Tepat pukul 09.30 WIB, Kidung Pasamuwan Jawi nomor 022, Puji Konjuk Allah Rama, bergema memenuhi ruangan. Lembut namun khidmat, kidung itu mengantar langkah Pendeta Yudo menuju mimbar. Dalam balutan liturgi Jawa yang syahdu, ia membuka ibadah.
”Sumangga pangabekti menika kita sengker kanthi pengaken. (Marilah kita tunduk kepada pengabdian ini dengan rasa syukur),” ucap Pendeta Yudo Aster Daniel, memimpin jalannya ibadah.
Terbangnya Burung Perkutut, Pengingat Kenaikan Yesus Kristus

Pelepasan burung perkutut di akhir ibadah bukan sekadar seremonial, namun juga menjadi stimulus kepada jemaat untuk menatap ke atas, mengenang peristiwa Kenaikan Yesus Kristus ke surga.
Pendeta Seno Adhi Noegroho yang juga dari GKJ Gondokusuman, sebagaimana para murid Kristus dahulu menatap langit ketika menyaksikan Sang Guru terangkat ke surga, demikian pula jemaat diharapkan merasakan kembali peristiwa itu melalui gerak terbang burung-burung yang dilepaskan.
”Mereka melihat ke atas, melihat Tuhan Yesus sampai hilang di awan-awan. Jadi, dengan melepaskan burung ini diharapkan warga ikut merasakan yang dirasakan para murid waktu itu,” kata Pendeta Seno.

Bagi umat Kristen, peristiwa Kenaikan Kristus bukan sekadar klimaks dari kisah penyaliban dan kebangkitan. Ia adalah pengukuhan iman—penegasan keilahian Sang Mesias. “Bahwa Yesus adalah benar-benar anak Allah, dia sungguh bangkit, dia kembali bersama-sama dengan Bapa di surga,” lanjutnya.
Saat Kristus diangkat ke surga, tanggung jawabnya lalu diturunkan kepada para murid—kini gereja. Tugas yang berlanjut di dunia yang terus berubah, namun tetap membutuhkan suara kasih, pengharapan, dan pengabdian.
”Mereka punya misi untuk mewartakan kerajaan Allah, itu tugas dari gereja,” ujarnya.
Dari Burung Pipit ke Burung Perkutut

Tahun ini menjadi yang pertama GKJ Gondokusuman melepas burung perkutut dalam ibadah Kenaikan Kristus. Tahun-tahun sebelumnya, burung pipitlah yang dilepaskan. Namun, perubahan itu muncul dari kepekaan terhadap lingkungan sekitar.
“Karena burung pipit sering jadi musuh petani, tahun ini kita ganti dengan perkutut,” ujar Joko Pamungkas.
Pilihan ini bukan hanya simbolis, tetapi juga ekologis. Perkutut, yang dahulu banyak ditemui di pekarangan rumah dan sawah di Yogyakarta, kini mulai langka. Inisiatif gereja ini sejalan dengan program pemerintah yang mendorong pelepasan burung perkutut liar untuk memulihkan ekosistem lokal.
“Dari pemerintah kan juga ada program melepaskan burung perkutut di sekitar DIY, makanya sekarang itu banyak perkutut liar di sekitar rumah kita. Nah, kita ingin mendukung program itu juga,” tambahnya.

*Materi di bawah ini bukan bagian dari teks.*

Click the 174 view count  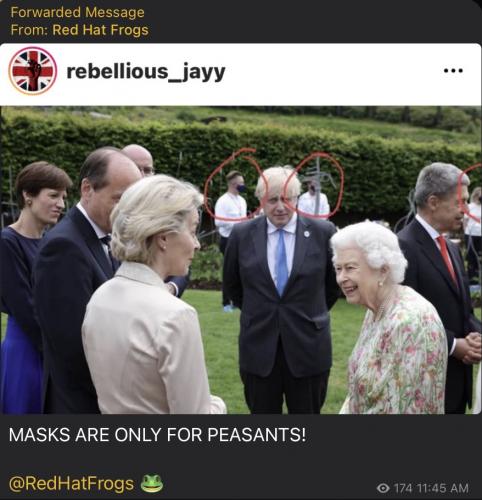pyautogui.click(x=404, y=488)
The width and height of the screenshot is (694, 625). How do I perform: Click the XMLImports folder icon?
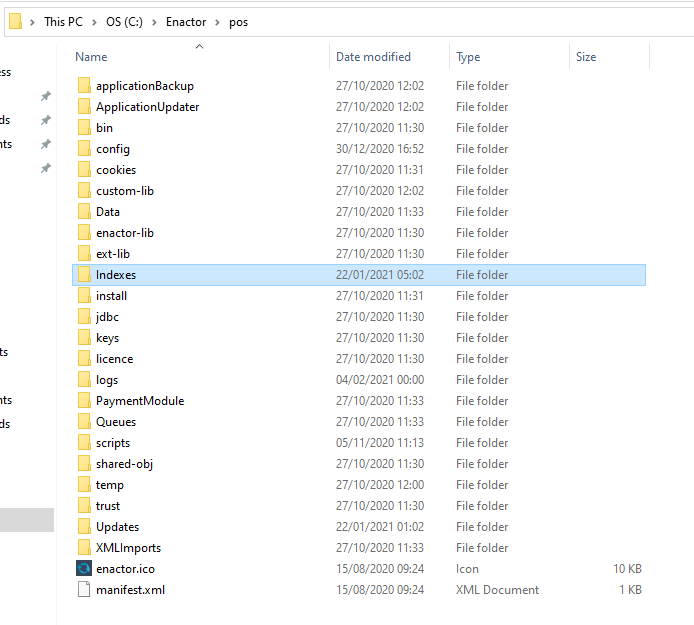pyautogui.click(x=84, y=548)
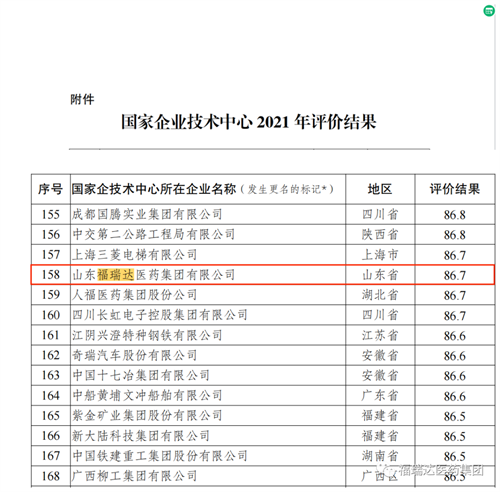
Task: Select the highlighted 福瑞达 text
Action: pos(116,275)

Meski harga perkutut lebih mahal, kata Joko, hal itu tak menjadi soal. “Walaupun harganya lebih mahal dari burung pipit, tapi enggak masalah, biar ekosistem kita lebih baik.”
Namun, pelepasan burung perkutut ini bukanlah akhir. Ini hanya satu bagian dari rangkaian panjang ibadah umat Kristen, dari pra-Paskah pada 5 Maret silam, hingga Pentakosta pada 8 Juni mendatang, 10 hari setelah Kenaikan Yesus Kristus.
Di momen Pentakosta, GKJ Gondokusuman akan menggelar unduh-unduh sebagai ucapan syukur atas turunnya Roh Kudus dan juga musim panen.
“Nanti kami akan mengadakan unduh-unduh sebagai ungkapan syukur, memperingati turunnya Roh Kudus sekaligus musim panen,” kata Joko Pamungkas.